Esta configuración debería ser suficiente para cualquier estación de trabajo o cualquier servidor de pruebas, pero para un servidor que va a ser usado en un entorno de producción, deberemos establecer una configuración manual. Para ello, comentamos las siguientes líneas:

Diese Einstellung sollte für jede Arbeitsstation oder Testserver reichen, aber für einen Server der in einer Produktionsumgebung benutzt werden soll, müssen wir eine manuelle Konfiguration benutze. Dafür kommentieren wir die folgenden Zeilen aus:

#auto eth0
#iface eth0 inet dhcp

Und fügen die folgenden Zeilen hinzu und versichern uns dass die IP korrekt und teil unseres Netzwerks sind:

# Static IP
auto eth0
iface eth0 inet static
        address 192.168.1.2
        netmask 255.255.255.0
        gateway 192.168.1.1
        dns-nameservers 8.8.8.8

dns-nameservers 8.8.8.8 kann durch jeden gewünschten DNS Server ausgetauscht werden. In diesem Fall benutzen wir die DNS Server von Google.
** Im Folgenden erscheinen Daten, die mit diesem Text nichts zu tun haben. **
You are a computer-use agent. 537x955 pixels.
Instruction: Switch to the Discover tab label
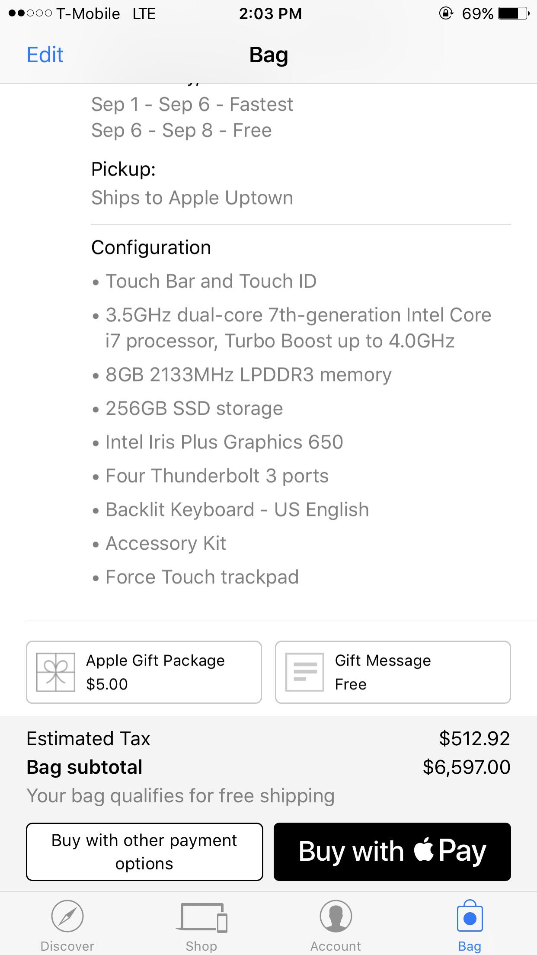tap(67, 946)
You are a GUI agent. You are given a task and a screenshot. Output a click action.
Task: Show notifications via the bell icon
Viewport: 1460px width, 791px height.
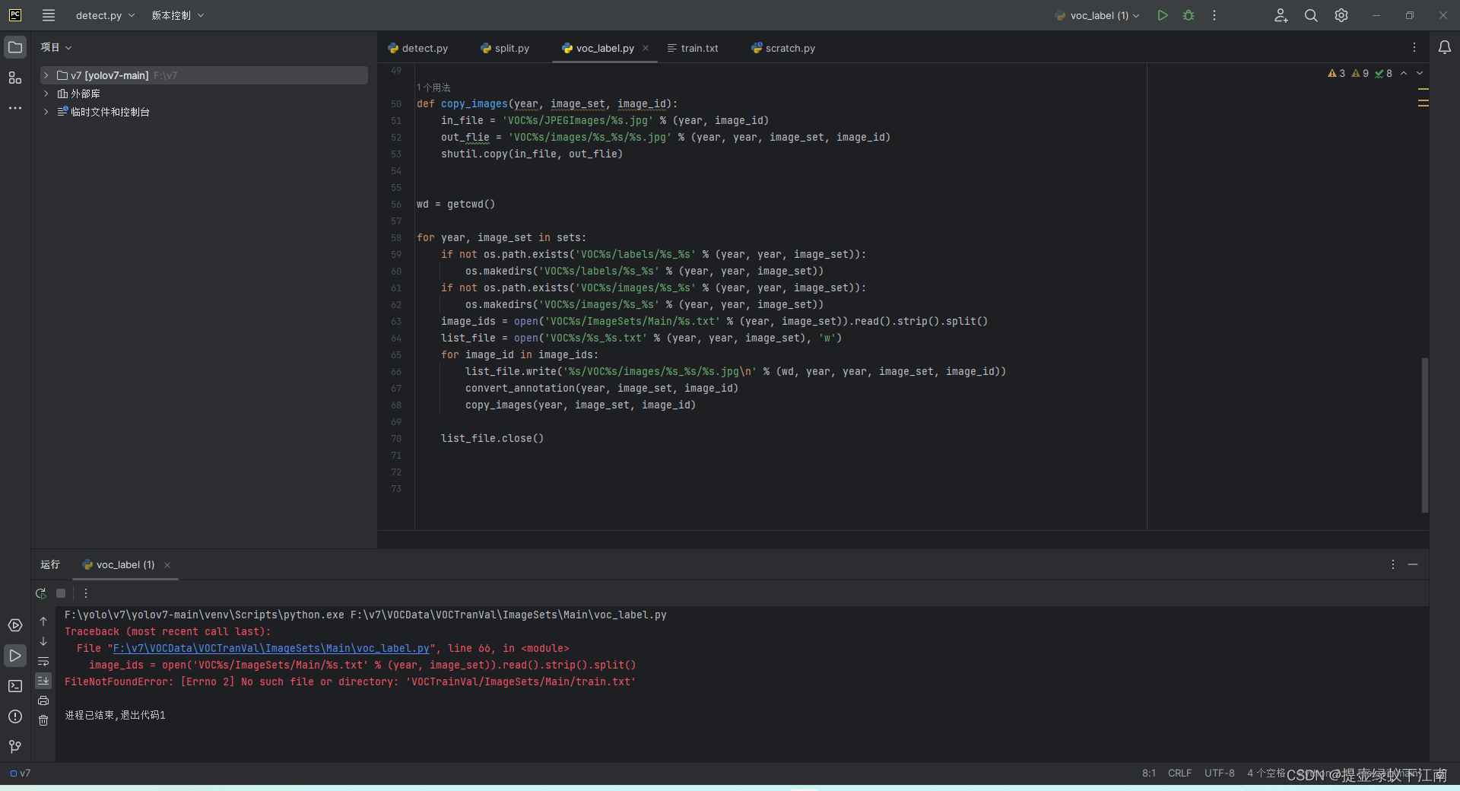(1446, 46)
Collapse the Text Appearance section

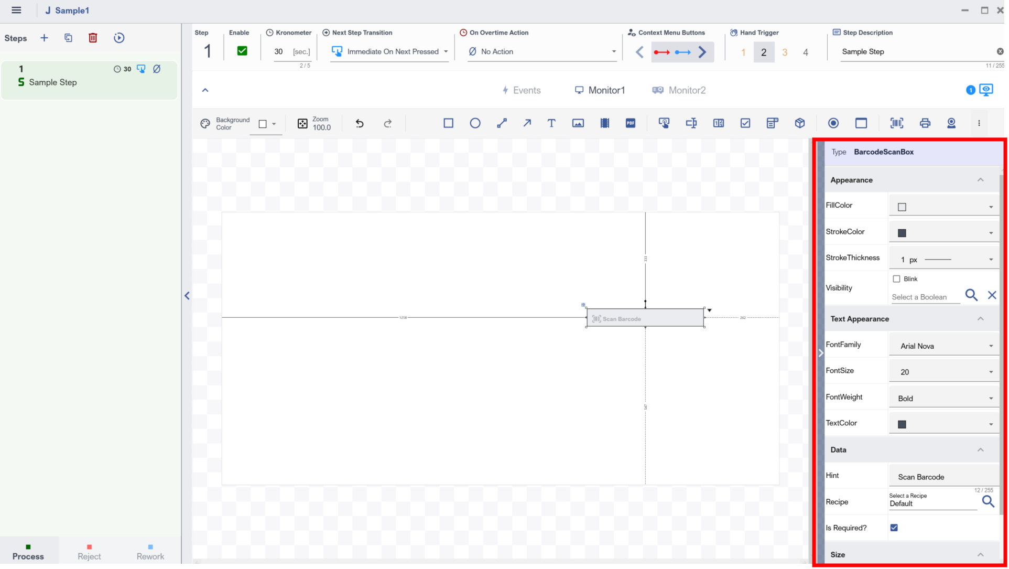pyautogui.click(x=980, y=319)
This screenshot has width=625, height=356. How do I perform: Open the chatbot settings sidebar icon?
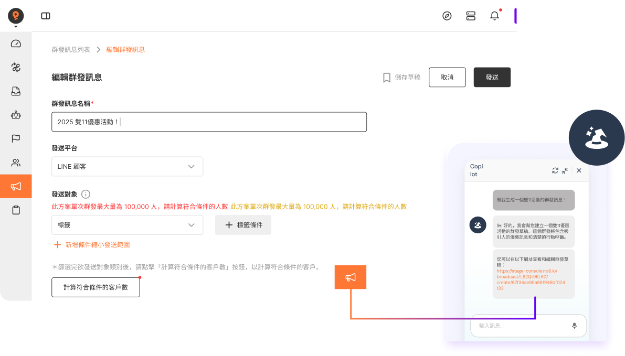point(16,115)
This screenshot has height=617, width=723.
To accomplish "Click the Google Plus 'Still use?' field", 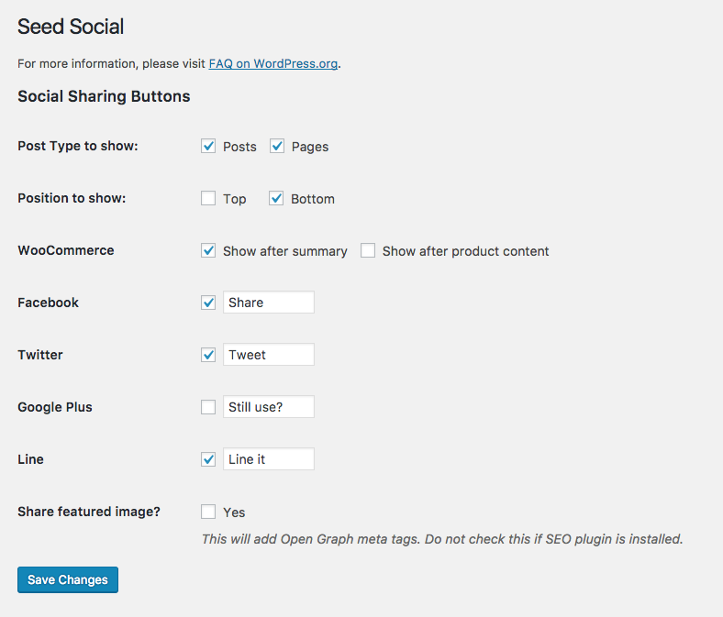I will point(269,407).
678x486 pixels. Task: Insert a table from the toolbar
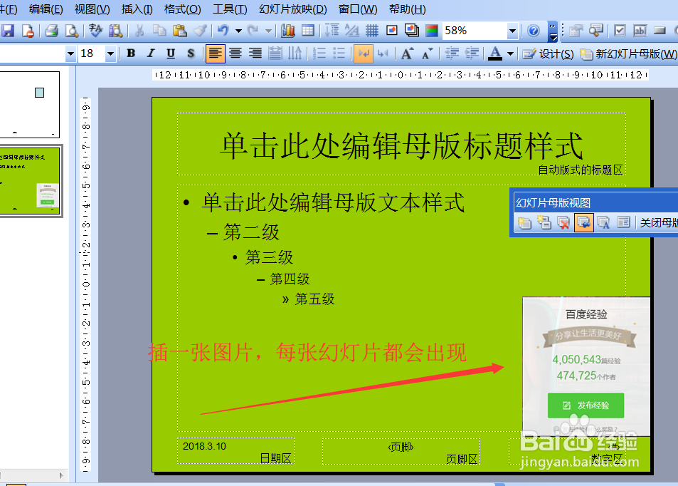click(x=309, y=30)
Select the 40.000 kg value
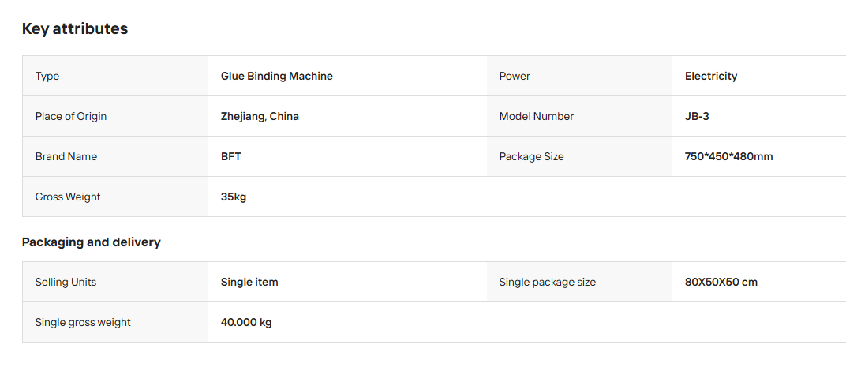This screenshot has height=367, width=846. (246, 322)
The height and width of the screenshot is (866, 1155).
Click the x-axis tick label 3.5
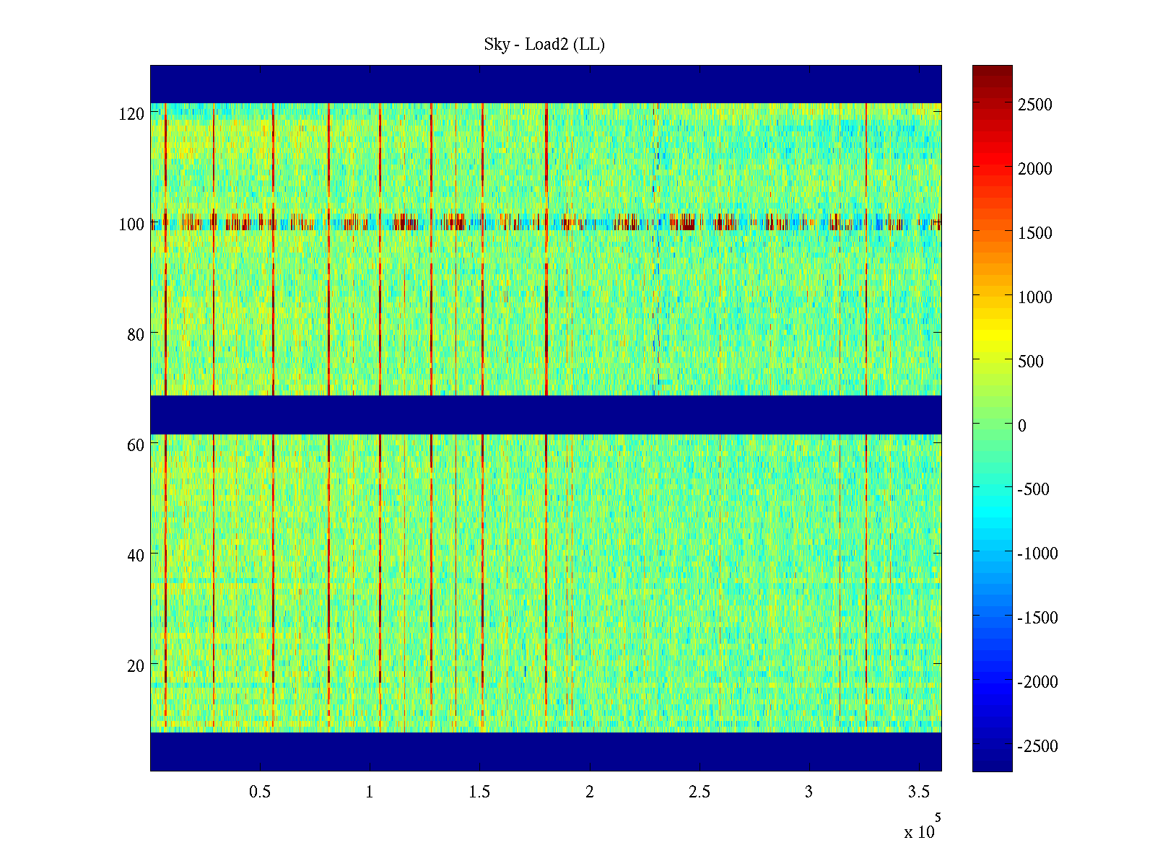click(918, 792)
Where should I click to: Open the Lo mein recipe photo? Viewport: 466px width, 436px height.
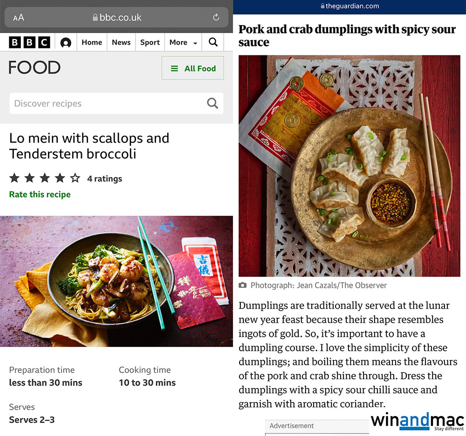tap(116, 281)
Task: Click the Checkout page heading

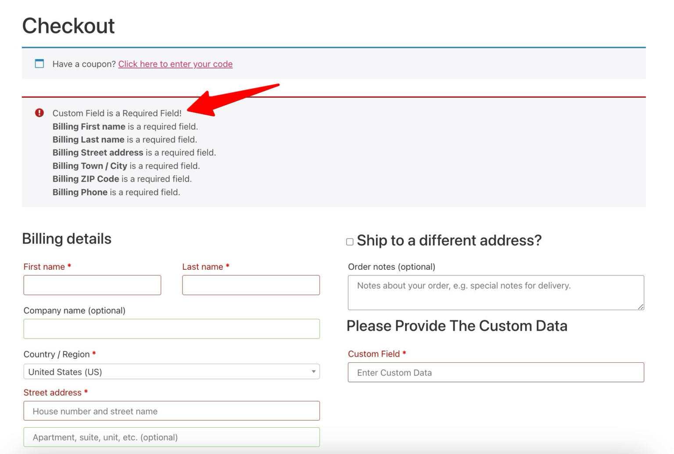Action: 68,25
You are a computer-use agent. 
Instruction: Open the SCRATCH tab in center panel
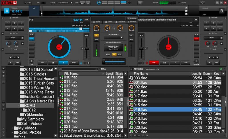[x=120, y=22]
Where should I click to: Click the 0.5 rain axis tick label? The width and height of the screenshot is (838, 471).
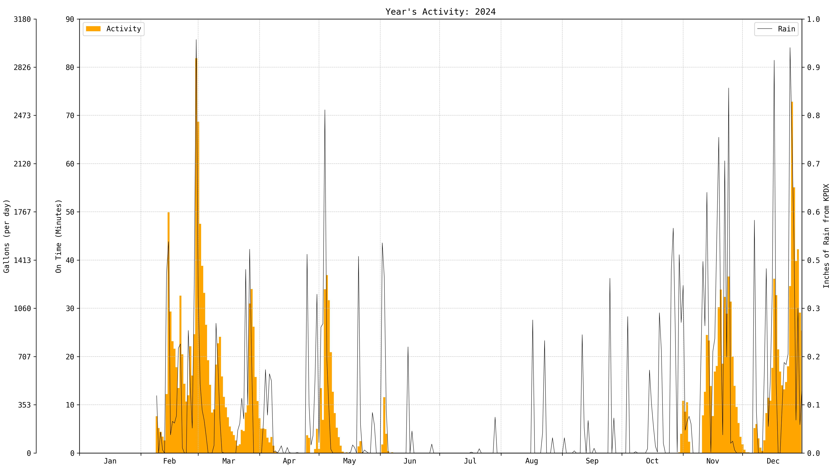point(813,260)
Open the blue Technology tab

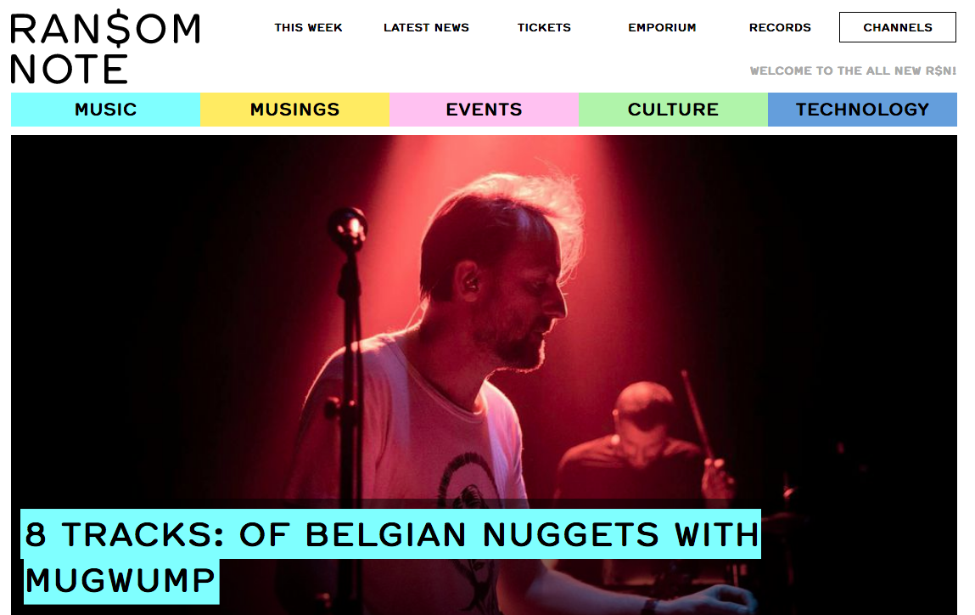[862, 110]
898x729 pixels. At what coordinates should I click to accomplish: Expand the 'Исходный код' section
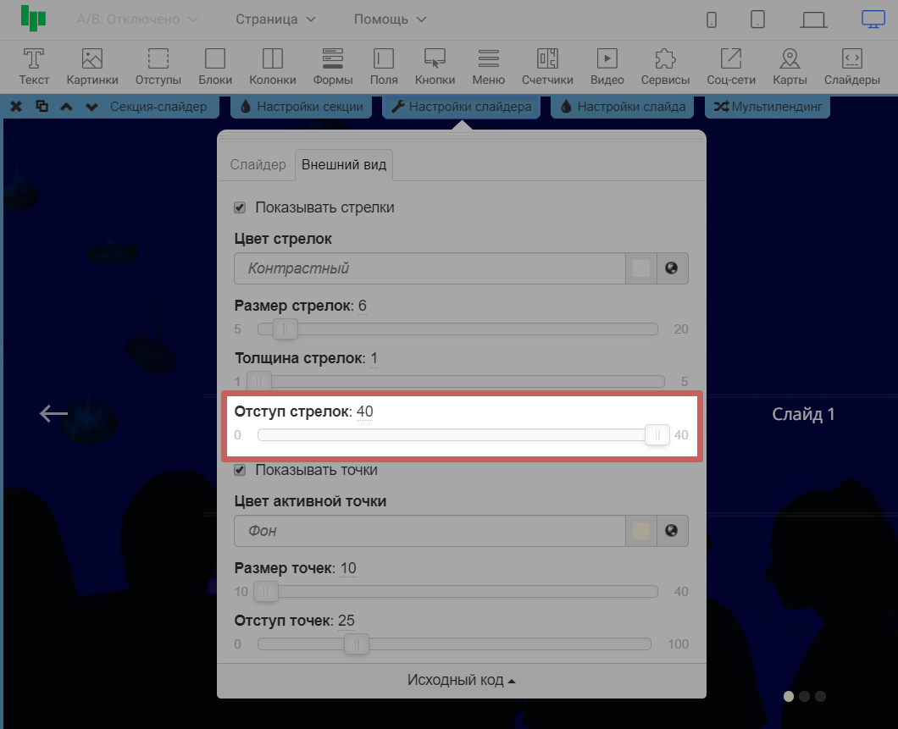462,681
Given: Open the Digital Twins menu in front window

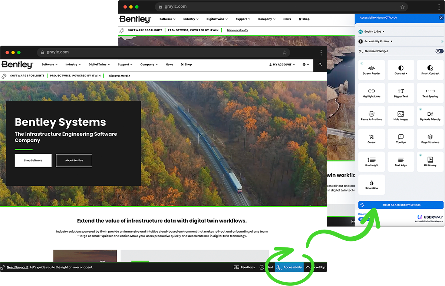Looking at the screenshot, I should pyautogui.click(x=99, y=65).
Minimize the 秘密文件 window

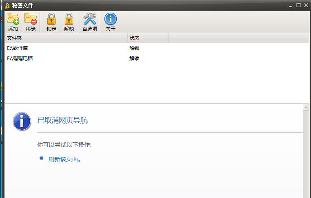tap(291, 5)
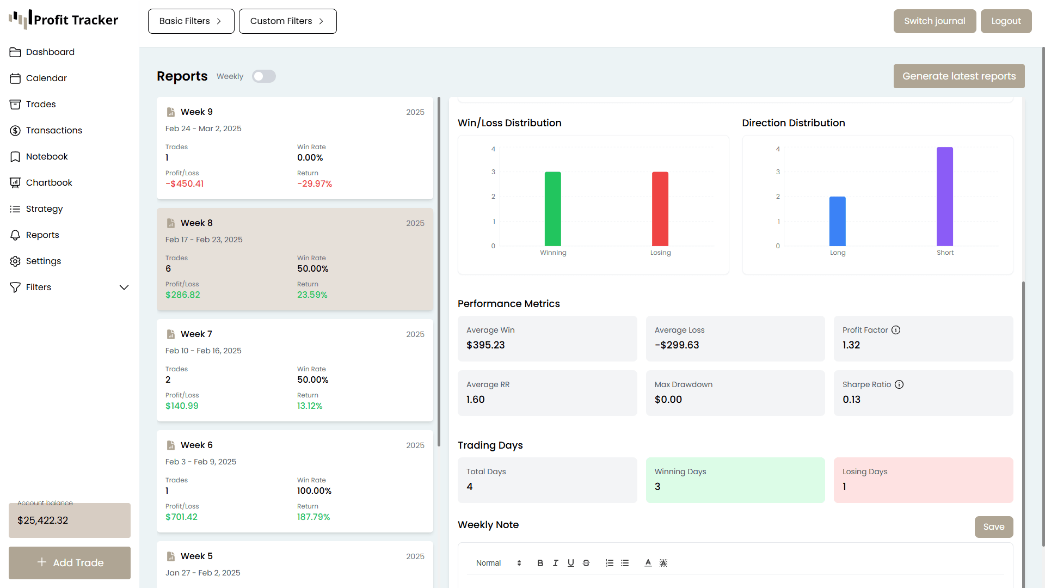Open the text color picker in note editor
The width and height of the screenshot is (1045, 588).
[648, 563]
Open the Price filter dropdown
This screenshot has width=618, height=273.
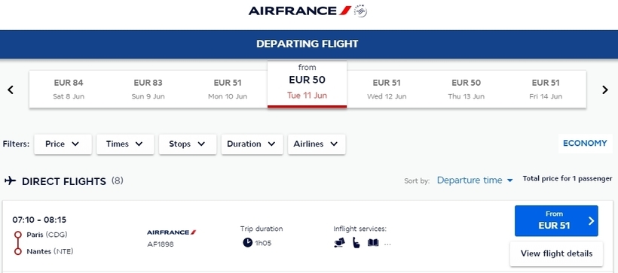63,144
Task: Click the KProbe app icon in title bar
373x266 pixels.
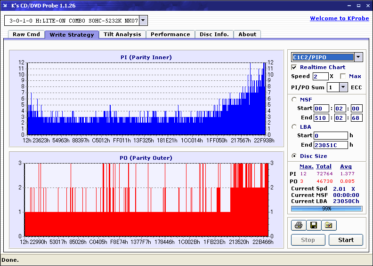Action: pos(6,5)
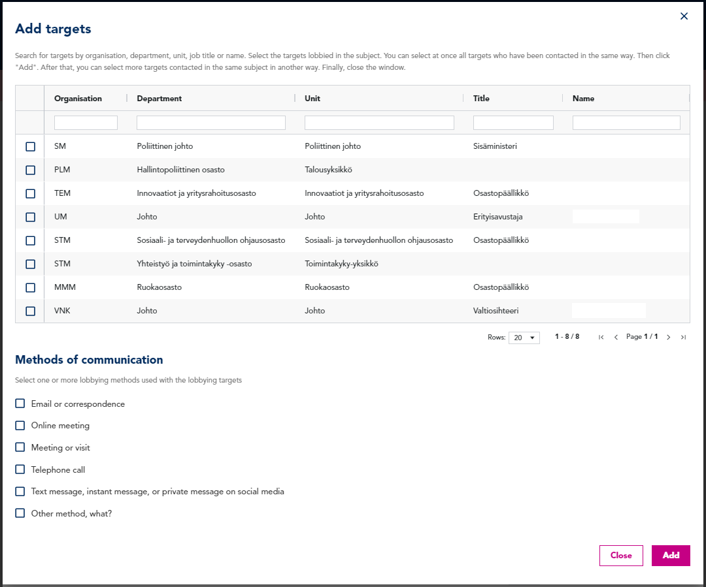Viewport: 706px width, 587px height.
Task: Click the Name filter input box
Action: click(x=626, y=123)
Sofern alle Änderungen beendet sind, können wir diese übernehmen. Der einfachste Weg dafür ist es den Server neuzustarten. Das können wir mir einem der folgenden Befehle:

sudo reboot

Oder:

sudo shutdown –r now

WICHTIG: Es ist wichtig sicherzustellen das alle Änderungen korrekt sind. Sollte es ein Fehler geben werden wir mit dem Neustart die Verbindung zu dem Server verlieren und es wird nötig sein eine andere Methode zu nutzen um Zugriff zu bekommen und den Fehler zu korrigieren (wie zum beispiel durch vSphere oder irgend ein KVM).

Und hiermit ist der erste Teil der Voraussetzungen für die Zimbra Collaboration 8.6 Installation beendet. In dem nächsten Eintrag werden wir sehen wie man DNSMasq installiert und Konfiguriert um diesen mit Zimbra zu integrieren.